Who Are Those Similar Natural Gas Customers?
We try to be thrifty with our energy use around my house, so it’s natural for us to wonder how we are doing, compared with those in similar circumstances. To evaluate if there is something else we could be doing to use less. In the month to March 13, for example, we used 131 therms of natural gas according to our National Grid bill, for heating, hot water and cooking. Is that a lot or a little?
It seems that either National Grid sort of wants us to know, or there is some regulation requiring them to tell us. More likely the latter, based on the quality of information provided. According to our bill, “similar customers’ average usage high/low range” was 37 therms to 297. So what does that tell me about our 131? Nothing.
If you assume by the “range” they mean the “range” as a statistician would define it, that is the first problem. The range is the highest and lowest amount, not the typical amount. The highest and lowest amount could be the two National Grid customers with the most bizarre circumstances, or with malfunctioning meters. It may not be relevant to me. A better alternative would to be to provide the median and range one standard deviation out, so one could say about 2/3 or similar customers were between X an Y. Or perhaps an inter-quartile distribution, expressed in laymen’s terms as “the average was X and half of all similar customers were between Y and Z.”

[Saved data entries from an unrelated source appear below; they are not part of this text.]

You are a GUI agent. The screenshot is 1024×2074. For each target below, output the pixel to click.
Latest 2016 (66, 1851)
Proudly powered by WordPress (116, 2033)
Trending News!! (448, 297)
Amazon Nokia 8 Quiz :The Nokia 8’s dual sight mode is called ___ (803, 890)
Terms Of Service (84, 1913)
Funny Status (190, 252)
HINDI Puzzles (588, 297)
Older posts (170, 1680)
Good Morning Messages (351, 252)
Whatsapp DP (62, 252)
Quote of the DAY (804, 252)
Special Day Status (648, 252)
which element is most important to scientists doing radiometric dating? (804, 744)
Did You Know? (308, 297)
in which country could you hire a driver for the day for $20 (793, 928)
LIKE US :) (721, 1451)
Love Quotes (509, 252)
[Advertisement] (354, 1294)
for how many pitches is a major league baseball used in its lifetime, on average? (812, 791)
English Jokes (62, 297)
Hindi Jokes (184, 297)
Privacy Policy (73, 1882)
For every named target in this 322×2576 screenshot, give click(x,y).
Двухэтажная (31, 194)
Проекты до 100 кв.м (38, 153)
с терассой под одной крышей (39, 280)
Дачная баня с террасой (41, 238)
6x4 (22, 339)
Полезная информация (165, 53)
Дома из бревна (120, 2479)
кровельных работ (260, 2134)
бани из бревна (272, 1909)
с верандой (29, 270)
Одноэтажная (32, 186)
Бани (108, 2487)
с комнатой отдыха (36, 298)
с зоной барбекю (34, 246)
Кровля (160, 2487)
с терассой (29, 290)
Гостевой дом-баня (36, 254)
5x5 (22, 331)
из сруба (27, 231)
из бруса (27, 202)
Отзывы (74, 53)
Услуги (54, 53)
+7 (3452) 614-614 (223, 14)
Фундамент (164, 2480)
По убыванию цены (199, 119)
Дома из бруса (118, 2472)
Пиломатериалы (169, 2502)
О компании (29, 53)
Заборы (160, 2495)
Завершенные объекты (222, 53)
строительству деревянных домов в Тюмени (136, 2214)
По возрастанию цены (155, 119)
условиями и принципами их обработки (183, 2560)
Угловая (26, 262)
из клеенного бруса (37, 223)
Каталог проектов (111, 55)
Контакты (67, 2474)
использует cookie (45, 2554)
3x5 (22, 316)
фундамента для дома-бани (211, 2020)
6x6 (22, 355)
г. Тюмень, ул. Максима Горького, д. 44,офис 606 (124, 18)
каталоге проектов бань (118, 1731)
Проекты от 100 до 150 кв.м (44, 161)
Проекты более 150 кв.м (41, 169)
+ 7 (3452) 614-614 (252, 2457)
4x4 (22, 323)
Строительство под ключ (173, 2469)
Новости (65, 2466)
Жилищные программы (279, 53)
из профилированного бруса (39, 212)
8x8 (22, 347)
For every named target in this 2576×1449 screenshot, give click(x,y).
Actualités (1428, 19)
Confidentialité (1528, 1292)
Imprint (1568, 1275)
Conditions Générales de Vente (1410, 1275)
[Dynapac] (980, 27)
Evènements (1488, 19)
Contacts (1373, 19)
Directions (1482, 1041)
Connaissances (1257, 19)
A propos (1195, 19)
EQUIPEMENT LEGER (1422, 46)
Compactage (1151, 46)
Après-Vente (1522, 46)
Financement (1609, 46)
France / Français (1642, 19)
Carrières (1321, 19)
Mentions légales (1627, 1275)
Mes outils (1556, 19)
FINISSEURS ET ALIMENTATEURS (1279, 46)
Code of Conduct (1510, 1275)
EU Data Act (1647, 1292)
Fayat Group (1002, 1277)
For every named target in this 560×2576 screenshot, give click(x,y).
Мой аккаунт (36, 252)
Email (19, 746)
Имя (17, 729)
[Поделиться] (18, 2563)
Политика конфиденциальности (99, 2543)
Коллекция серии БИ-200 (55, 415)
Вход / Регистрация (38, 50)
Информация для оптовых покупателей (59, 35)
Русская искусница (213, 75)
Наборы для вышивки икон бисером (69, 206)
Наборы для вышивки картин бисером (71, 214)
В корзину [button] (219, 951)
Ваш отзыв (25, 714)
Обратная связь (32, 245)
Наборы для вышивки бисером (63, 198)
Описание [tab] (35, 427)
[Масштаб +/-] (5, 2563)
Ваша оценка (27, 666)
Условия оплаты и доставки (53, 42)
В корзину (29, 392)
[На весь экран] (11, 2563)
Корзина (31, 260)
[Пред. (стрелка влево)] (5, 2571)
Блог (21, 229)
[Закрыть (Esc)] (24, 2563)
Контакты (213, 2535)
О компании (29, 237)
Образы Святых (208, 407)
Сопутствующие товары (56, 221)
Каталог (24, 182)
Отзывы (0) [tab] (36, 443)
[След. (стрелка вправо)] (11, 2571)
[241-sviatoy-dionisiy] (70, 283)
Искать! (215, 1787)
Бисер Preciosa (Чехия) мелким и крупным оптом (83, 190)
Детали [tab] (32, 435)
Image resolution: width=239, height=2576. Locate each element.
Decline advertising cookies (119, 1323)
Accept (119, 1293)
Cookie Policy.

Regardless of the measure, however, the 37 to 297 range makes me wonder how “similar customers” are defined. Does National Grid know the gas appliances each customer has, and base “similar customers” on that? If so, I want to hear about the customer who heated their home, cooked and provided hot water for just 37 therms.
More likely the range is for all homeowners, but National Grid could do better than that based on their own records. If you use no gas in the summer and lots of gas in winter, then gas is used for heating and not other purposes. If you use about the same amount of gas all year, then gas is used for other appliances and not heat. If you use some gas in summer but much more in winter, like we do, then gas is used for both other appliances and heat. National Grid may not know which other appliances, or how many, but it at least can distinguish customers by heat vs. other appliances.
A far better comparison could by created by cross-tabulating the National Grid customer list the city’s Real Property Assessment File. This would allow “similar customers” to be distinguished based on building type (detached house, semi-detached house, attached house, apartment building) and number of housing units in the building vs. the number billed. An adjustment could even be made based on square footage per housing unit. Comparing its own records by address with RPAD, National Grid would be able to figure out if the landlord accounts for all the gas use in an apartment building, or of the landlord buys much of it (for heat and hot water, for example) while tenants buy some of it (for cooking, for example).
The RPAD file has inaccuracies in both its measure of square footage and number of units, so it isn’t perfect. And of course none of this takes into account the number of people in each housing unit. But I’d bet that if the measure of energy use by “similar customers” were confined to NYC one-family rowhouses of about the same square footage that we have, using natural gas for heat and other appliances, the range would be smaller than 37 to 297, with the variance within one standard deviation smaller still.
Now to be fair, the City of New York does not provide ANY information on “similar customer’s” water use. And National Grid does provide more detailed information on energy use – in Upstate New York if you get a “home energy report.”
“National Grid has been sending out these home energy reports to selected customer since May, says Patrick Stella, a spokesman for the utility. He says about 130,000 National Grid customers in upstate New York have been getting the reports as part of a pilot program here (the National Grid program started in Massachusetts).”
“To be enrolled in the program, Stella says customers have to fit a set of criteria that enables to the company to compare their energy usage against that of 100 similar customers (fuel type, size of house) within a 2-3 mile radius. Customers were automatically selected for the program -- and they can opt out if they don't want the reports. As of right now, Stella says customers can't self-enroll in the program. He says they'll examine how things have gone at the end of this year and plot their next steps after that.”
But it seems to me that with the availability of the RPAD file, this should be much easier to do in New York City, for everyone, with the results plotted on the bill.
In any event, based on the data cited in the link it seems as if we used slightly more gas in 2010-2011 than the most “efficient” homes up in the Albany area, where it is colder and houses are more likely to be detached. Perhaps we need more weather stripping.